O filme “Onde está o Zeca?”, ainda em produção, resulta de um convite feito a Tiago Pereira pelo Festival Política, em ano de celebração dos 50 anos de democracia e da revolução de 25 de Abril de 1974.
Em entrevista à agência Lusa, Tiago Pereira explicou que lhe foi dada ‘carta branca’ para o filme, para o qual tem estado, desde meados de janeiro, a gravar e a filmar algumas dezenas de artistas, profissionais e amadores, como Gil Dionísio, Cantares de Alcáçovas, B. Fachada, A Garota Não, Luca Argel, Capicua, Fado Bicha, Pierre Aderne, Joana Negrão, Coro dos Anjos, Pedro Silva Martins e Francisco Fanhais.
O filme contará ainda com imagens recolhidas em manifestações públicas: uma no Porto, por causa da desocupação do centro comercial STOP, centro criativo para músicos portugueses, outra em Covas do Barroso (Boticas), de protesto contra a exploração de lítio, e outra em Lisboa, sobre a crise na habitação.
“O filme é claramente sobre opções políticas na criação musical… O filme tem a ver com todas as opções individuais que cada um de nós toma, para bem ou para mal da sociedade, todos os dias. Não é sobre o Zeca [José Afonso] e muito menos sobre canção de intervenção, até porque canção de intervenção é tudo”, esclareceu Tiago Pereira.
Para este projeto, Tiago Pereira regista conversas e atuações, faz sobretudo perguntas e desencadeia reflexões, porque “há toda uma outra história que faz falta contar e que está lá, paralela, à História do 25 de Abril”.
“O caminho deste filme é contar todas as narrativas que podem ser contadas e que não são a história institucional que nos contam do 25 de Abril, feita com as grandes figuras desde o Otelo [Saraiva de Carvalho] ao Salazar. São todas as outras narrativas possíveis paralelas a ela, que existem através da música. É a história das pessoas que fazem música, mais organizada e do mercado ou espontânea, e que pergunta qual o papel das mulheres, dos negros, dos brasileiros; de que é que falamos, para quem”, reforçou.

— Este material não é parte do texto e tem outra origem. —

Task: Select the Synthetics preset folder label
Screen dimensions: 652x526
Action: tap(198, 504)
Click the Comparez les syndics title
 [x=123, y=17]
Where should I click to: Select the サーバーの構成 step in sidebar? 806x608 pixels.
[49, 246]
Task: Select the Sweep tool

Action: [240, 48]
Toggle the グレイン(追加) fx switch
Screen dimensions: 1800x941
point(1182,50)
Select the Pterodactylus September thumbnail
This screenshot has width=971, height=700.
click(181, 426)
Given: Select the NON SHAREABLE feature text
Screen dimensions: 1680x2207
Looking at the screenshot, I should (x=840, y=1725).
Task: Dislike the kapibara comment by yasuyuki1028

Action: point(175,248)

Tiago Pereira tem 51 anos, formação em Cinema, e dedica-se, há vários anos, ao projeto A Música Portuguesa a Gostar Dela Própria (MPAGDP), sempre a gravar, a filmar, a recolher e a divulgar testemunhos orais e musicais que espelham a diversidade da música, em particular de expressão tradicional e popular.
Em 2023, inaugurou um centro interpretativo – CURA –, em Serpins, uma localidade no concelho da Lousã para onde foi viver há um par de anos.
É autor de várias obras, nomeadamente a série “O povo que ainda canta”, “A música invisível”, sobre a música que é feita pela comunidade cigana em Portugal, e ainda “Não me importava morrer se houvesse guitarras no céu” ou “Sinfonia Imaterial”.
Sobre o título “Onde está o Zeca?”, Tiago Pereira conta que advém de uma pergunta feita pelo músico Gil Dionísio, numa conversa prévia ao filme.
“Ele faz uma reflexão sobre estarmos sempre à espera de alguém nos vir salvar e esta ideia messiânica do mundo, em Portugal. E pergunta onde está o Zeca. E a partir daí eu agarro naquele nome e começo a fazer perguntas freneticamente”, lembrou.
Sobre todo o processo de diálogo com os artistas escolhidos, o realizador apercebeu-se “da necessidade que as pessoas têm de falar”.
“É importante que alguém diga ‘estou disposto a ouvir-te e a divulgar o que tu pensas’. Isso mexeu muito comigo, porque percebi que as pessoas precisam que as oiçam. Eu já sabia isso, porque gravo todos os dias, mas não tinha dimensão noutras camadas, e em músicos mais profissionais”, contou.
Apesar de dizer que José Afonso (1929-1987) não é o foco do filme, Tiago Pereira lembra que o cantautor “só existe como alguém que tem uma marca muito grande na música portuguesa e que de certa forma não foi suplantada. “Não sei quantos anos depois da sua morte, o Zeca continua a ser a grande referência para toda a gente de uma forma abrangente, porque tem muitas camadas”, opinou.
“Onde está o Zeca?” terá estreia a 04 de abril no Festival Política, em Lisboa.